In this first part of their research work, the authors show that most companies continue to make strategic, commercial and financial decisions solely from the standpoint of margins. Less than 1% of businesses worldwide – primarily listed companies – use the three dimensions of margins, capital and risk as the basis for their decision-making, with those that do having adopted the three-dimensional approach several decades ago under pressure from investors.
The vast majority of unlisted companies pursue a one-dimensional approach primarily focused on the P&L and the calculation of various margins (gross, EBITDA, EBIT and net margins). According to the researchers, this 50-year gap in financial sophistication between listed companies and most unlisted ones is not linked to technical implementation difficulties, but solely to the cultural inertia of the companies concerned.
“Digital transformation and the values of millennials are calling companies’ existing cultures into question. And what if these societal changes create an opportunity to change the paradigms of financial performance?”, asks Philippe Foulquier, Director of the EDHEC Value Creation research centre and Director of the EDHEC Executive MBA programme. “Now’s the right time to re-think how to manage companies”.
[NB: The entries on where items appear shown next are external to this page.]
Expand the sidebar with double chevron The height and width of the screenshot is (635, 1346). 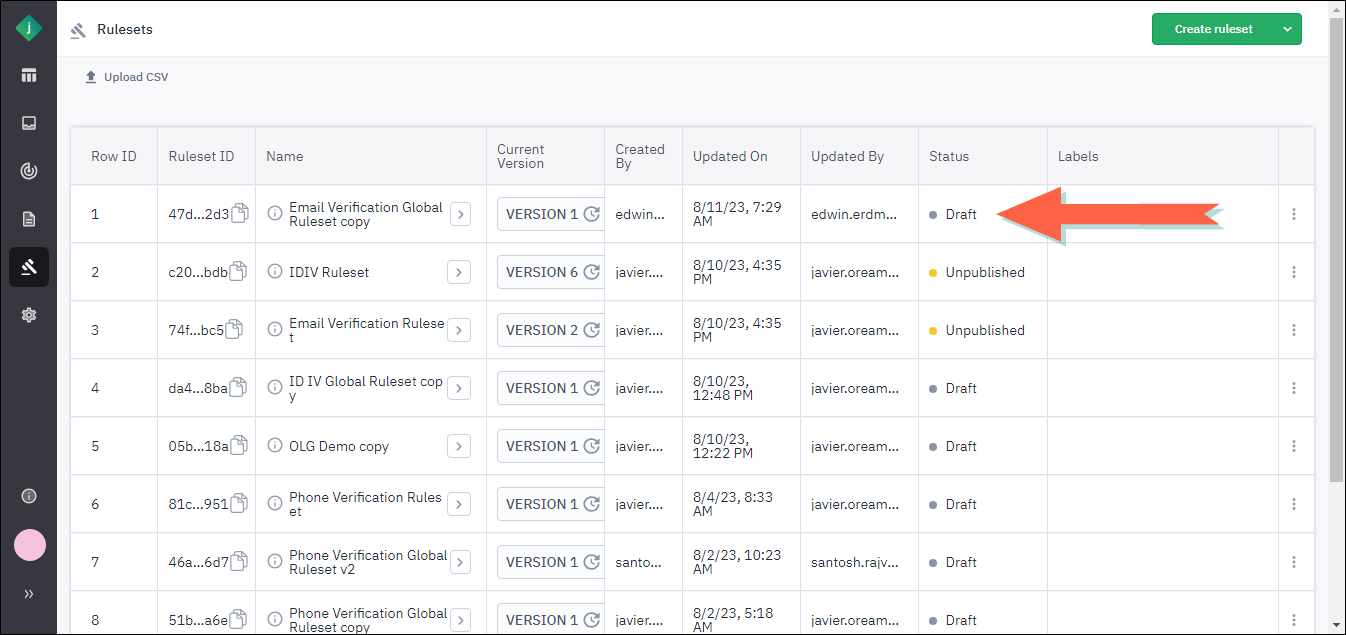(28, 594)
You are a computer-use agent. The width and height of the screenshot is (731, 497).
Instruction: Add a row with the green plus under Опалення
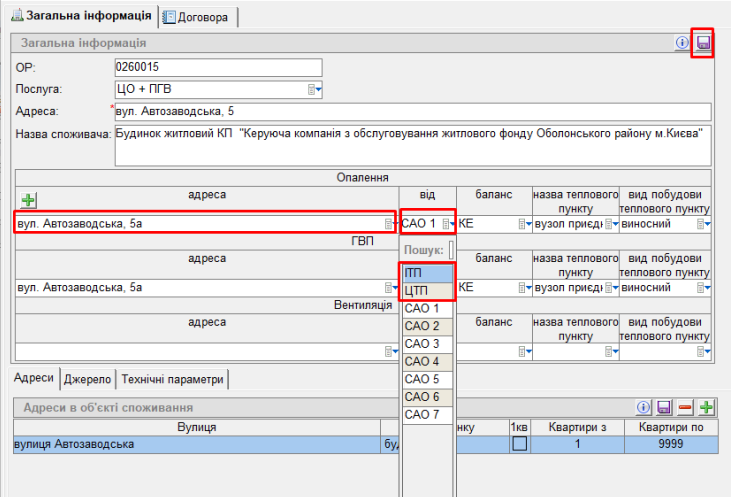pyautogui.click(x=28, y=201)
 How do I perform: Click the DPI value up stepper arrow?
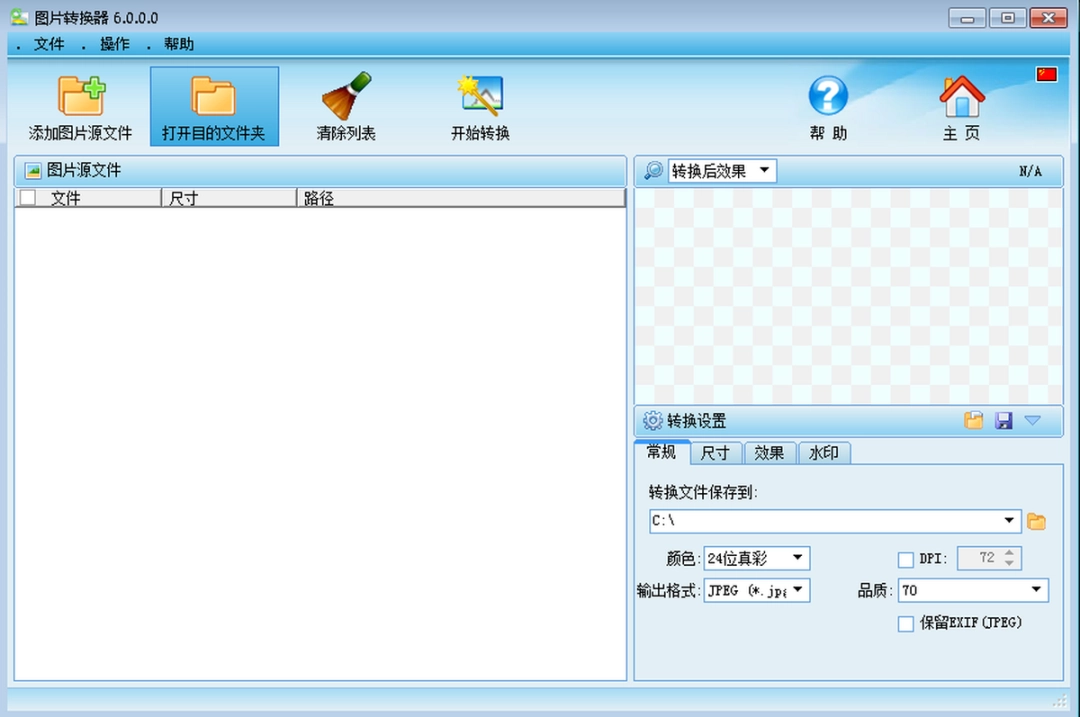(x=1009, y=553)
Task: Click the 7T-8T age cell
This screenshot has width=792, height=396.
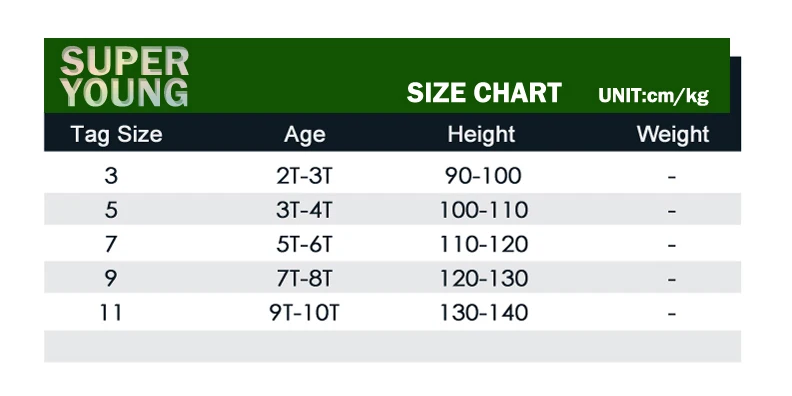Action: coord(305,279)
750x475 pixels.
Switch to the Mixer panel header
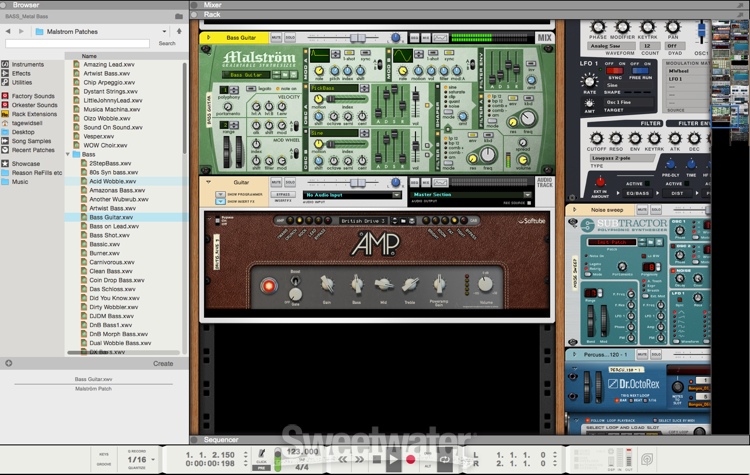(212, 4)

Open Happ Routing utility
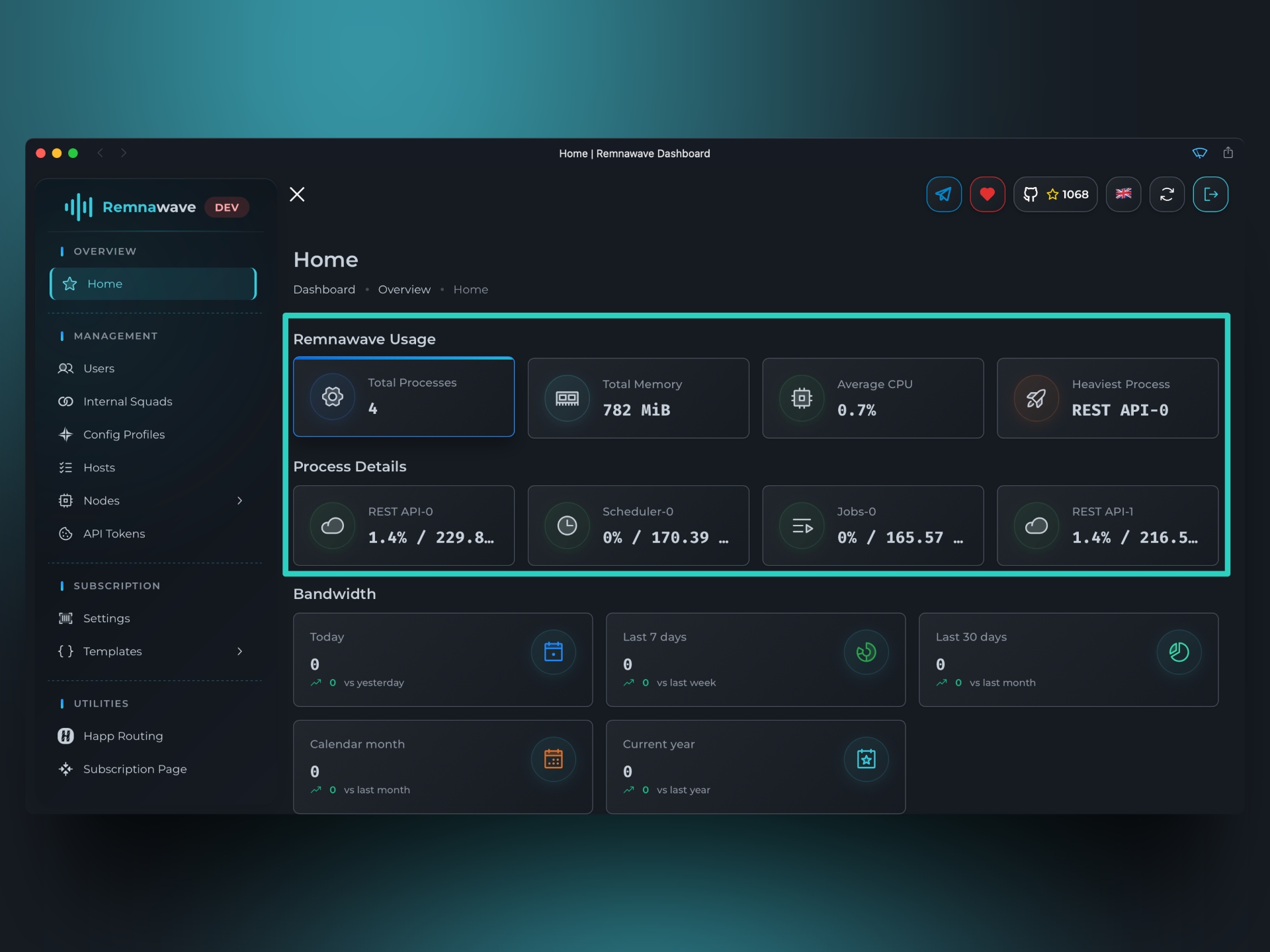[x=122, y=736]
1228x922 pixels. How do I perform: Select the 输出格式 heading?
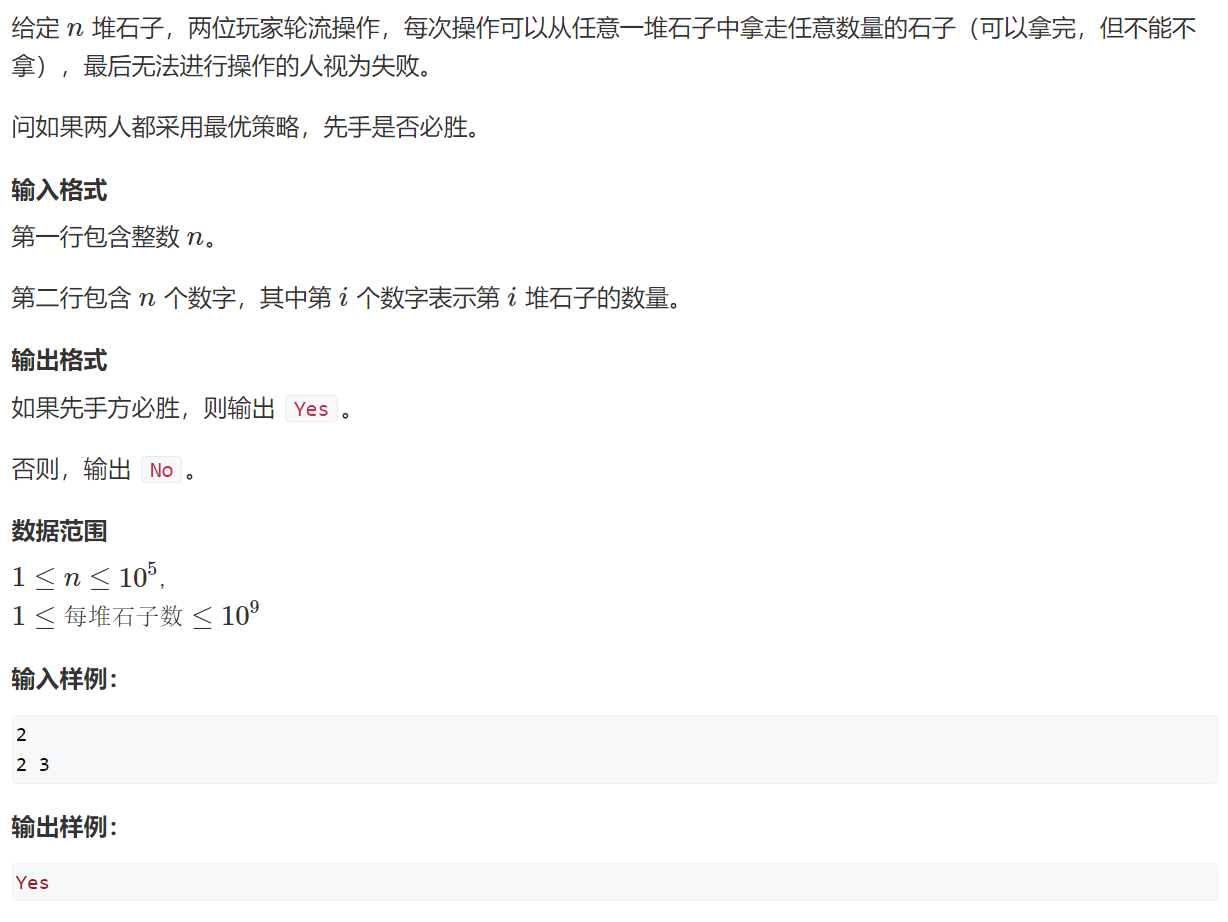click(x=60, y=361)
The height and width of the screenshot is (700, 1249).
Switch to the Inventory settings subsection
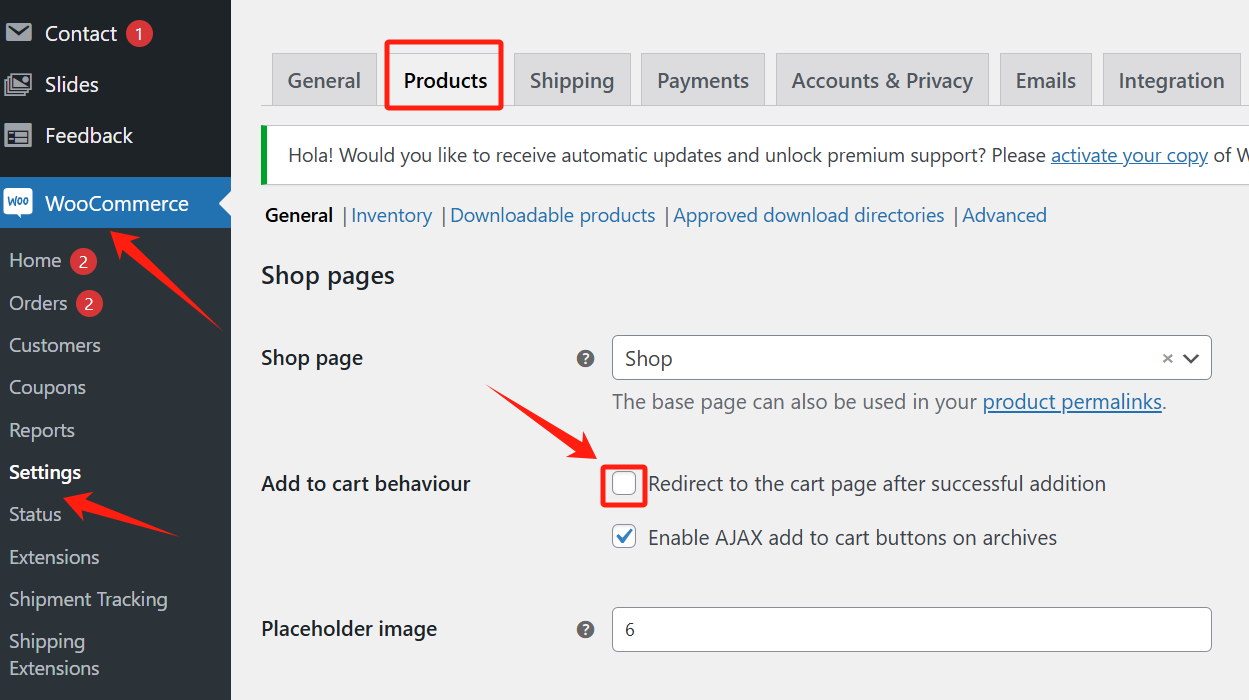[x=391, y=214]
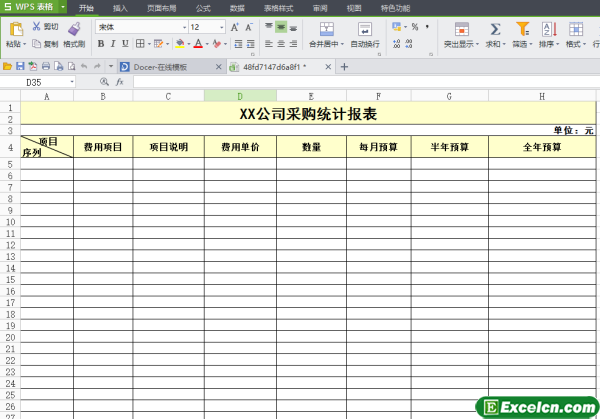
Task: Click the Filter (筛选) funnel icon
Action: [521, 29]
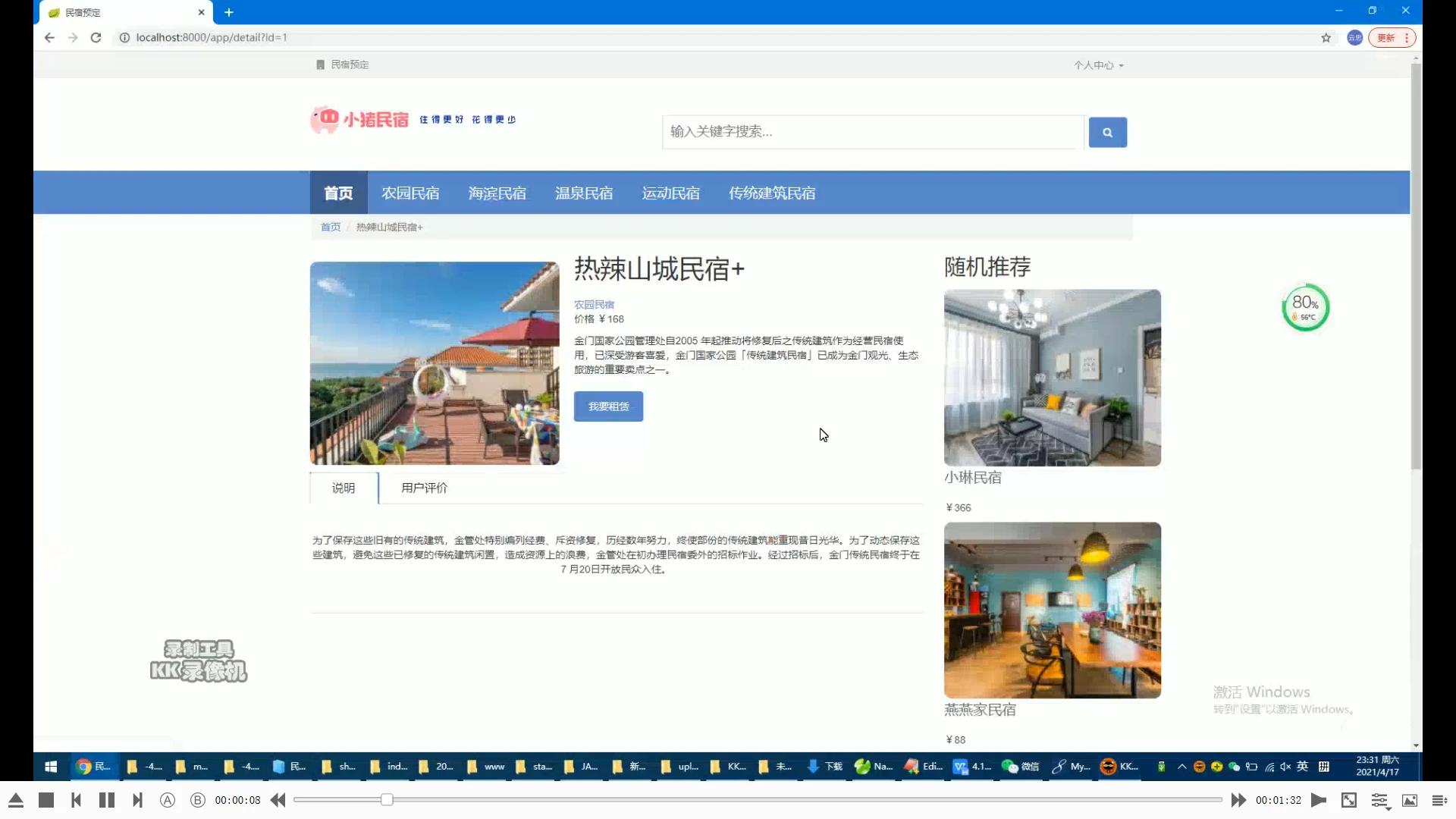Click the keyword search input field
Viewport: 1456px width, 819px height.
[x=872, y=132]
Cultures based solely on margins are outdated
The research centre produced a taxonomy of performance measures according to the number of dimensions incorporated in them: one-dimensional measures based on margins, two-dimensional measures founded on margins and capital and three dimensional measures embracing margins, capital and risk. What kind of measure should be used for what kind of objective? What kind of measure for what stakeholder? What kind of measure for what degree of complexity? In what way is the trio of margins, capital and risk the most appropriate measure? The study aims to analyse the strengths and weaknesses of current indicators, in order to offer businesses relevant codes for interpreting them and making decisions, by enabling them to negotiate their way through this new jungle of performance measures.
“The trio of margins, capital and risk can be used to render decision-making objective. It forms part of an overall approach for companies and also offers a common language of communication. In this sense, it is also a privileged management tool offering greater transparency, a value particularly appreciated by millennials”, underlines Philippe Foulquier.
The following parts of the study will notably deal with the impacts of the digital era and social, societal and environmental transformations on business models, on measuring their performance and on valuing intangible assets and companies. The last chapter will be geared to creating a new index, taking into account four criteria: financial, environmental, social and societal.